**** SELECTION

10.           PURCHASERS OF COLLATERAL.  Upon any sale of the Collateral by the Pledgee hereunder (whether by virtue of the power of sale herein granted, pursuant to judicial process or otherwise), the receipt of the Pledgee or the officer making the sale shall be a sufficient discharge to the purchaser or purchasers of the Collateral so sold, and such purchaser or purchasers shall not be obligated to see to the application of any part of the purchase money paid over to the Pledgee or such officer or be answerable in any way for the misapplication or nonapplication thereof.

11.           INDEMNITY.  The Pledgor agrees to indemnify and hold harmless the Pledgee and each Secured Creditor and their respective successors, assigns, employees, agents and servants (individually an “Indemnitee,” and collectively the “Indemnitees”) from and against any and all claims, demands, losses, judgments and liabilities (including liabilities for penalties) of whatsoever kind or nature, and to reimburse each Indemnitee for all costs and expenses, including reasonable attorneys’ fees, growing out of or resulting from this Agreement or the exercise by any Indemnitee of any right or remedy granted to it hereunder or under any other Secured Debt Agreement (but excluding any claims, demands, losses, judgments and liabilities or expenses to the extent incurred by reason of gross negligence or willful misconduct of such Indemnitee).  If and to the extent that the obligations of the Pledgor under this Section 11 are unenforceable for any reason, the Pledgor hereby agrees to make the maximum contribution to the payment and satisfaction of such obligations which is permissible under applicable law.

12.           FURTHER ASSURANCES; POWER–OF–ATTORNEY.

(a)           The Pledgor agrees that it will join with the Pledgee in executing and, at the Pledgor’s own expense, file and refile under the Uniform Commercial Code or other applicable law such financing statements, continuation statements and other documents in such offices as the Pledgee may reasonably deem necessary and wherever required by law in order to perfect and preserve the Pledgee’s security interest in the Collateral and hereby authorizes the Pledgee to file financing statements and amendments thereto relative to all or any part of the Collateral without the signature of the Pledgor where permitted by law, and agrees to do such further acts and things and to execute and deliver to the Pledgee such additional conveyances, assignments, agreements and instruments as the Pledgee may reasonably require or deem necessary to carry into effect the purposes of this Agreement or to further assure and confirm unto the Pledgee its rights, powers and remedies hereunder.

********
**** INFORMATION SUPPLIED

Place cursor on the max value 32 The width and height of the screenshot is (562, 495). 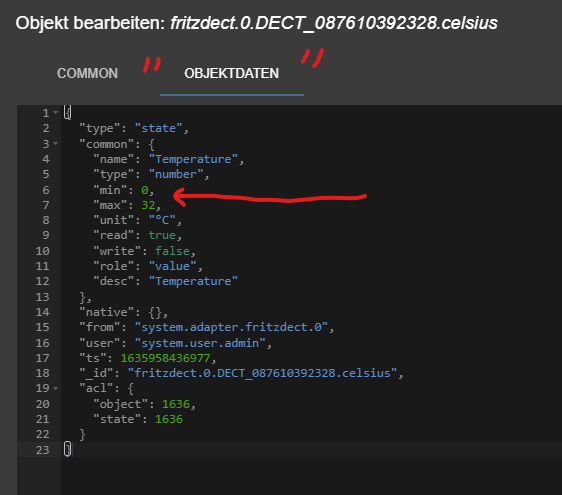(x=148, y=205)
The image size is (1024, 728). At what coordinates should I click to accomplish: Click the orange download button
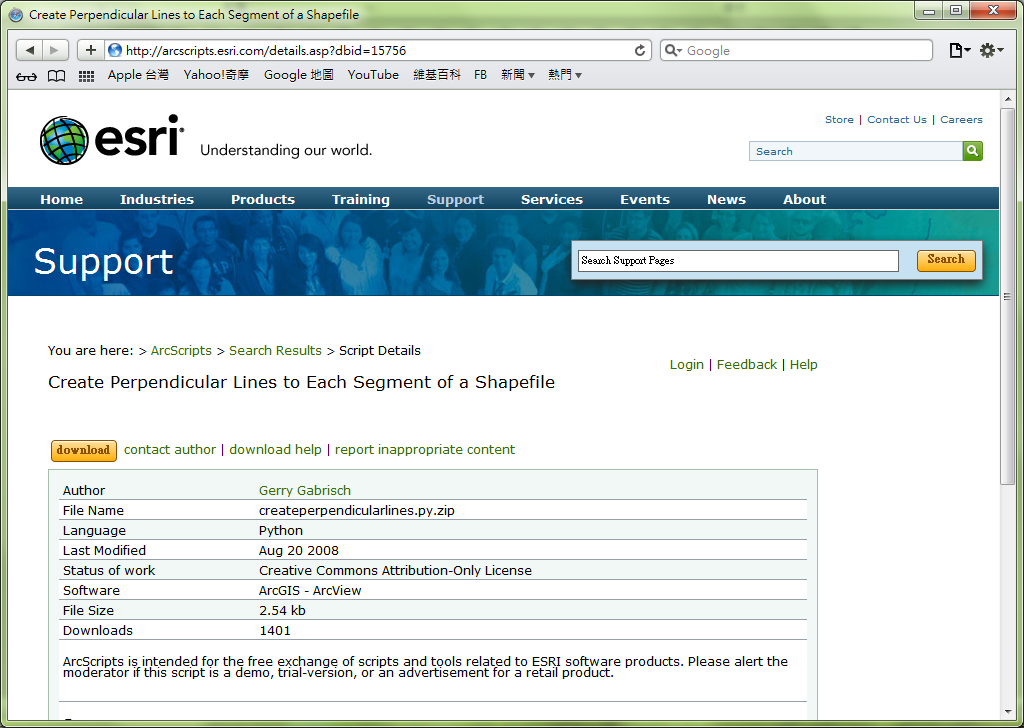coord(84,451)
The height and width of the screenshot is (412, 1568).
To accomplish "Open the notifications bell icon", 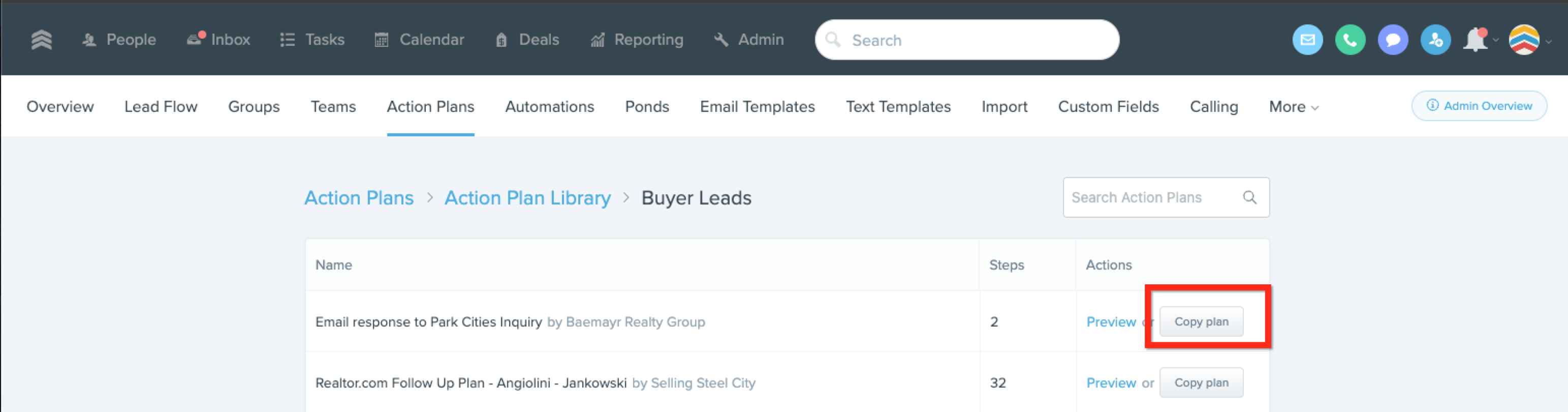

********

TASKS FOR THIS EXERCISE:
1. Can you reproduce the pledge agreement word for word, starting at "10.           PURCHASERS OF" and ending at "or nonapplication thereof."?
2. Could you write the next part of the pledge agreement, picking up right after its final sentence?

IN RESPONSE:
1.
10.           PURCHASERS OF COLLATERAL.  Upon any sale of the Collateral by the Pledgee hereunder (whether by virtue of the power of sale herein granted, pursuant to judicial process or otherwise), the receipt of the Pledgee or the officer making the sale shall be a sufficient discharge to the purchaser or purchasers of the Collateral so sold, and such purchaser or purchasers shall not be obligated to see to the application of any part of the purchase money paid over to the Pledgee or such officer or be answerable in any way for the misapplication or nonapplication thereof.

2.
(b)           The Pledgor hereby appoints the Pledgee as the Pledgor’s attorney-in-fact, with full authority in the place and stead of the Pledgor and in the name of the Pledgor or otherwise, from time to time after the occurrence and during the continuance of an Event of Default, in the Pledgee’s reasonable discretion to take any action and to execute any instrument required by paragraph (a) if Pledgor has failed to do so after demand by Pledgee.

13.           THE PLEDGEE AS AGENT.  The Pledgee will hold in accordance with this Agreement all items of the Collateral at any time received under this Agreement.  It is expressly understood and agreed by the parties hereto and each Secured Creditor, by accepting the benefits of this Agreement that each acknowledges and agrees that the obligations of the Pledgee as holder of the Collateral and interests therein and with respect to the disposition thereof, and otherwise under this Agreement, are only those expressly set forth in this Agreement.  The Pledgee shall act hereunder on the terms and conditions set forth herein and in Article X of the Credit Agreement.

14.           TRANSFER BY PLEDGOR.  The Pledgor will not sell or otherwise dispose of, grant any option with respect to, or mortgage, pledge or otherwise encumber any of the Collateral or any interest therein (except as may be permitted in accordance with the terms of the Credit Agreement).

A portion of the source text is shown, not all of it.